> _TASK TO COMPLETE_
From the entries below, report only the number of lines that contain the word "email".

> _DATASET RECORDS_
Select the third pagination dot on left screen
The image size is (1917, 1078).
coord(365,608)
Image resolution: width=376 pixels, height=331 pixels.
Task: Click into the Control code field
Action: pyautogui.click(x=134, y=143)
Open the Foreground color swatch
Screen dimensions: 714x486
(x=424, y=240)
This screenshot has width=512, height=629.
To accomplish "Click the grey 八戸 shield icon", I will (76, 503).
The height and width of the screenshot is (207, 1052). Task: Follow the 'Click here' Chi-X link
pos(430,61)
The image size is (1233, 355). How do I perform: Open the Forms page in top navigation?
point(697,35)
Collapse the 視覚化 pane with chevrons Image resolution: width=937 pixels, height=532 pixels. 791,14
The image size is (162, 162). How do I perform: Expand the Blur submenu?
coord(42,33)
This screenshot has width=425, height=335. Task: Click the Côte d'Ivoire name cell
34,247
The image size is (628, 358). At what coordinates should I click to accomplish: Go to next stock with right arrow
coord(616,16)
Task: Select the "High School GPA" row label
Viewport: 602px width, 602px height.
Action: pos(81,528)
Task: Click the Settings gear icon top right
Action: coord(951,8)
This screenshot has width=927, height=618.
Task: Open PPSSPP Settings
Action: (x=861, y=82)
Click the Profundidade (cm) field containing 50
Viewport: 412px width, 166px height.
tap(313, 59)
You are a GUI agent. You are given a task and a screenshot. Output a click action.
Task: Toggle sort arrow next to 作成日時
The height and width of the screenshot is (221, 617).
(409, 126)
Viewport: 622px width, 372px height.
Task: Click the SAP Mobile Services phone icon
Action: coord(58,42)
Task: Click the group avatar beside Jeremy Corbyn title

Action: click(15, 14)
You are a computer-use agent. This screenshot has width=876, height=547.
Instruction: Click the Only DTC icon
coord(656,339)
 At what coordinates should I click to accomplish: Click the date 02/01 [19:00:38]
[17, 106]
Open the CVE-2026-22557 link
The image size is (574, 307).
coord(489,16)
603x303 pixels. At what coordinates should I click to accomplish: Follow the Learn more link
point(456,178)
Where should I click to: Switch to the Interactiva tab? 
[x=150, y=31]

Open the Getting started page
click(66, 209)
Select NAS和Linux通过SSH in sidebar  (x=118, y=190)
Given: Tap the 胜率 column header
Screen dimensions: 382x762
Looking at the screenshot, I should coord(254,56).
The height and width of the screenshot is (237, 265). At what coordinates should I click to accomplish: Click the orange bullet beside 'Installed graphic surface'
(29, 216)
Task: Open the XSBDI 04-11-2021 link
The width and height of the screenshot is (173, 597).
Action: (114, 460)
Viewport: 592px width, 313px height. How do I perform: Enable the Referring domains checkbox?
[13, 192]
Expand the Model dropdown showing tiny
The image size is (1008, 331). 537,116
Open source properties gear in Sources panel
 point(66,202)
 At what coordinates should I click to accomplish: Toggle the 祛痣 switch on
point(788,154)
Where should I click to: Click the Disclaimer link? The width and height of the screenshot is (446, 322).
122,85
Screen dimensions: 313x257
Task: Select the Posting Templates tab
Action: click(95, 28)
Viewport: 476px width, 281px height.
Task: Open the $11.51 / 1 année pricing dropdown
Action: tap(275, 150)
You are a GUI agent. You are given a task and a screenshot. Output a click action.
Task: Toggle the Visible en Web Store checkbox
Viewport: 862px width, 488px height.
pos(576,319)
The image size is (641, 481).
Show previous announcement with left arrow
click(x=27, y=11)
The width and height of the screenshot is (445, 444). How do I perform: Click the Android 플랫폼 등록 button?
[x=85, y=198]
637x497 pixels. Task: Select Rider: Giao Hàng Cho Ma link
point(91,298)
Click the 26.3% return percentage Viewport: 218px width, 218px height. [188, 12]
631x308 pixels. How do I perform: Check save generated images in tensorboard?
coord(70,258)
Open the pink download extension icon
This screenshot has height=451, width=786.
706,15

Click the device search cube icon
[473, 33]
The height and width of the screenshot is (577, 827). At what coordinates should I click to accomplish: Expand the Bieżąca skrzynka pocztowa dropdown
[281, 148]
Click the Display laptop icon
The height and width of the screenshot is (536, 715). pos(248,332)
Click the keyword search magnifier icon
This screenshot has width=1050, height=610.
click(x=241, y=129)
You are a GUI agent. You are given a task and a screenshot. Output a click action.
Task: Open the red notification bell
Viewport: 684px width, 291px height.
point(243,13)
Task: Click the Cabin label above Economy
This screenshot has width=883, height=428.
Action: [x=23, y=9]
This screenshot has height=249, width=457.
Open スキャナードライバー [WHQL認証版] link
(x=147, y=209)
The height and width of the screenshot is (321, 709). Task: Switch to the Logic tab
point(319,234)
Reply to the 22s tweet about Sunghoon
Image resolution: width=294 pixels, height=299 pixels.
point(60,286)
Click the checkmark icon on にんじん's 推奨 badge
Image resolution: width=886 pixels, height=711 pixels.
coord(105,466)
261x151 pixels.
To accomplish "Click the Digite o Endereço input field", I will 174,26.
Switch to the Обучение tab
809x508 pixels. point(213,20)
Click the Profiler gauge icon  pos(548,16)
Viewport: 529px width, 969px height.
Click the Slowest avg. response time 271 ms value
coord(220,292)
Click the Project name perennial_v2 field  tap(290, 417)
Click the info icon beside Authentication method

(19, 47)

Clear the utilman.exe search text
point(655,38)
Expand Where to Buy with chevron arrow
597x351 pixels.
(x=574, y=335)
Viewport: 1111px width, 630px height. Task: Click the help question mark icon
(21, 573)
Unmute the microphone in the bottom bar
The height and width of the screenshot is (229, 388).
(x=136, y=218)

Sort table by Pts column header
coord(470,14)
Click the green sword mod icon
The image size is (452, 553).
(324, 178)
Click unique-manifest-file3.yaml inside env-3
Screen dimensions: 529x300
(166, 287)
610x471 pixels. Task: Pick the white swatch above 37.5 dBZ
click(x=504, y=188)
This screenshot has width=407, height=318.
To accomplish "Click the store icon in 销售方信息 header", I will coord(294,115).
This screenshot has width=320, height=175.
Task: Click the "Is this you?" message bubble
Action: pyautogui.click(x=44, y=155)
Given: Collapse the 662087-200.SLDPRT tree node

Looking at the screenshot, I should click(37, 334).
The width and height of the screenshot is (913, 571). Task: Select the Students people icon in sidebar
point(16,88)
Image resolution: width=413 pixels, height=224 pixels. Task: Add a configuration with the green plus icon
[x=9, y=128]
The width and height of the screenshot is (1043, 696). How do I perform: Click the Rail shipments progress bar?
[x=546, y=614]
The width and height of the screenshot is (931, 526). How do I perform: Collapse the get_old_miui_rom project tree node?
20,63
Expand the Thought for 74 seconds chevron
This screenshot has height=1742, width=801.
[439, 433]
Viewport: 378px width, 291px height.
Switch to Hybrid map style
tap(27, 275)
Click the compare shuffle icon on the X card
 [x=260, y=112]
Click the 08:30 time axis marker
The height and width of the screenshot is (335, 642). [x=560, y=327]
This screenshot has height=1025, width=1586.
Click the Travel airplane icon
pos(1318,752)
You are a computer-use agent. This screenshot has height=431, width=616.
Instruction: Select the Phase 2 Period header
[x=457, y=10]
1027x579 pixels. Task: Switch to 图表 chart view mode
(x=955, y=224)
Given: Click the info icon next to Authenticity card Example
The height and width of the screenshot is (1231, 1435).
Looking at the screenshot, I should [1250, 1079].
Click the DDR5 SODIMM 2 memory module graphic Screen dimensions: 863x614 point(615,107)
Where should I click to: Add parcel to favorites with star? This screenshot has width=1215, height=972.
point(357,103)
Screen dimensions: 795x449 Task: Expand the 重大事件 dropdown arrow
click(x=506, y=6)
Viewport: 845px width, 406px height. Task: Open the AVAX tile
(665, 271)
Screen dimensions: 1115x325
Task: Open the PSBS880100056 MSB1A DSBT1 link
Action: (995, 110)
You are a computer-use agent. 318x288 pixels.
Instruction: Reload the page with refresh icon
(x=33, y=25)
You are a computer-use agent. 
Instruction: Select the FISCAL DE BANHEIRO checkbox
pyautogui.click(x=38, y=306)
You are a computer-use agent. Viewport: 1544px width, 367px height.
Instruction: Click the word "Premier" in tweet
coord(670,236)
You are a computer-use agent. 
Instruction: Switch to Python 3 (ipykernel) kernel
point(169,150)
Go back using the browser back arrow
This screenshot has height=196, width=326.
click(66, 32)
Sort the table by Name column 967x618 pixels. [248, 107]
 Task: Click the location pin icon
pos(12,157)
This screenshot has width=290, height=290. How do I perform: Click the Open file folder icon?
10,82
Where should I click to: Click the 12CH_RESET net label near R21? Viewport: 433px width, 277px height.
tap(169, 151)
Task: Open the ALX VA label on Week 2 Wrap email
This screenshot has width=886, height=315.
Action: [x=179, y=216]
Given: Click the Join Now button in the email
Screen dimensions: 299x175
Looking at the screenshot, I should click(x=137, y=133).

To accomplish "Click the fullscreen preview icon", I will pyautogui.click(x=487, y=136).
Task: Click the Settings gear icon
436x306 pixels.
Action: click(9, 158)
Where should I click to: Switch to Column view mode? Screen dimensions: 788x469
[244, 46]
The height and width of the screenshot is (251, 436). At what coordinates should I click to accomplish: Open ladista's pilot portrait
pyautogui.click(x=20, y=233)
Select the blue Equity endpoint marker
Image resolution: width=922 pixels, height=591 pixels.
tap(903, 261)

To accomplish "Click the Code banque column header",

> _SOLUTION FOR THIS TASK_
2